Hi, and welcome! I am Brad Wiggins, managing member of Securities Law USA. I am an attorney  licensed in the District of Columbia and California. I organized Securities Law USA in 2009 to focus primarily on providing cross-border U.S. securities law services to Canadian lawyers and their clients.

Since then, our focus has both narrowed and widened—narrowed to focus exclusively, not primarily, on working with Canadians, and widened to add cross border capital markets services for Canadian companies, including OTCQX and OTCQB sponsorship and DTC eligibility.

Interestingly, our interaction with Canadian lawyers and their clients started at the very beginning of my career, when I was a staff attorney in the SEC’s Division of Corporation Finance in Washington, DC. The Corp Fin office where I worked was responsible for reviewing a large number of Form 20-Fs filed each year by Canadian mining companies, in addition to a variety of other filings by companies in other industries.

After four years at the SEC, during which I also earned an LL.M. degree in Securities Regulation from Georgetown University Law Center by attending classes at night, I spent my first year in private practice in the Los Angeles office of a national law firm, where I also received valuable training.

Then I joined a boutique corporate law firm in Los Angeles, where I had the unexpected good fortune of beginning to develop expertise in cross-border securities law and of establishing key relationships with Canadian lawyers and contacts at Canadian investment banks and merchant banks. I was made a partner of the firm and founded the firm’s cross-border practice group. I diligently grew the practice by making many trips to Vancouver, Toronto and elsewhere in Canada to network with Canadian lawyers and other contacts.

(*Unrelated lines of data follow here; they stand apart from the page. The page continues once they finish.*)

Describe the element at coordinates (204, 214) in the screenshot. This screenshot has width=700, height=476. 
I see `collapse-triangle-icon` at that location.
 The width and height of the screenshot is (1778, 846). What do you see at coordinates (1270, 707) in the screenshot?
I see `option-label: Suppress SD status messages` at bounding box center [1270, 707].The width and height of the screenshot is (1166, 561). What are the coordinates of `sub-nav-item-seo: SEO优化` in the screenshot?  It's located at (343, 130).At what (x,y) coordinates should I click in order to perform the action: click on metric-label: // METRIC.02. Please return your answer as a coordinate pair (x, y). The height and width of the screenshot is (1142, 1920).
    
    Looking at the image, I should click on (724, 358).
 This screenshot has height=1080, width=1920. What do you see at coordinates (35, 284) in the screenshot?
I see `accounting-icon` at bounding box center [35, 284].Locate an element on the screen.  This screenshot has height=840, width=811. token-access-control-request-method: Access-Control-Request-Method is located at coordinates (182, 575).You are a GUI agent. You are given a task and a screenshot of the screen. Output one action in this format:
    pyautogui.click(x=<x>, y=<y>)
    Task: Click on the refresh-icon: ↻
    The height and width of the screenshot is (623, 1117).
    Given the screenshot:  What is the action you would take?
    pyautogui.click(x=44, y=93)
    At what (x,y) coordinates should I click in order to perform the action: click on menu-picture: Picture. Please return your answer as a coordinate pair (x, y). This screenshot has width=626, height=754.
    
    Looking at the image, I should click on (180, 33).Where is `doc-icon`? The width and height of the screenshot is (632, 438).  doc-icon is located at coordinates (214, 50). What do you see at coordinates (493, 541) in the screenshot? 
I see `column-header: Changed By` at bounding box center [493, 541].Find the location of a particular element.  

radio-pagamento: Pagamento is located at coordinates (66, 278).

It has been a long, sometimes grueling, but ultimately very satisfying road to get to where we are today. At Securities Law USA we continue to seek to develop and maintain positive working relationships with what has become a whole host of respected colleagues at Canadian law firms and management companies. It is a blessing to know and work with so many of you. Thank you for the opportunity to team up with you in serving your respective clients.